– Сядьте, – говорит она. – Нам нужна ваша помощь. Если вы что-то знаете. Если вам что-нибудь бросилось в глаза. Мало ли. Вы ведь почти ничего не пили в тот вечер? Вы должны рассказать сейчас. При всех.
– Правда, Оскар, – мягко говорит Лиза. – Все это очень для нас тяжело. Невыносимо. Мы… очень близки. Слишком давно знаем друг друга. Нам нужен арбитр.
Оскар стоит, съежившись, держа в ладонях крошечную белую чашку с остывшим кофе.
– Арбитр, – говорит он, – это ведь судья? Я не стану судить вас. У меня нет права судить вас. Но я могу быть свидетелем.

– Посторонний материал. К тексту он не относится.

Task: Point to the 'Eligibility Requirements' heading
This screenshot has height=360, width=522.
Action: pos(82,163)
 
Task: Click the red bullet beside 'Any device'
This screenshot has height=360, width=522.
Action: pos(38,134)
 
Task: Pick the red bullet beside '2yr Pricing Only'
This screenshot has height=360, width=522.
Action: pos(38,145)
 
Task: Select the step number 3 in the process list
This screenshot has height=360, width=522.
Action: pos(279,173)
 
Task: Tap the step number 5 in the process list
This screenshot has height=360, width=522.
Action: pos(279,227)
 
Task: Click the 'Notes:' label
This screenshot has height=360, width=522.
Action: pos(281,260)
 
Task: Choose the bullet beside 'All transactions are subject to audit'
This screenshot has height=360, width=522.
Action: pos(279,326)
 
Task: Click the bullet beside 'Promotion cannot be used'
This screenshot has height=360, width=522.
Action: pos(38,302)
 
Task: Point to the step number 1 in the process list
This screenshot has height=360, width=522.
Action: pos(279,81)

– То есть вы все-таки что-то видели?
Ваня взбешен и не замечает даже, как перестал говорить Оскару «ты», хотя его раздражение легче всего объяснить именно этим: заносчивый тихоня внезапно поднялся на ступеньку выше. На три ступеньки. Из строптивого консьержа, который определенно заслуживает того, чтобы остаться без чаевых, Оскар превратился в свидетеля обвинения, от показаний которого может зависеть в том числе и его, Ванина, судьба. Ваня великодушен к слабым, которые нуждаются в защите, но следить за тем, чтобы Петюня не отлупил заморыша, теперь нет никакой необходимости. От Петюниного вчерашнего гнева не осталось и следа. Да и Оскар больше не слаб. Напротив, он почти неуязвим, и потому Ванино великодушие тает, как сахар в кипятке.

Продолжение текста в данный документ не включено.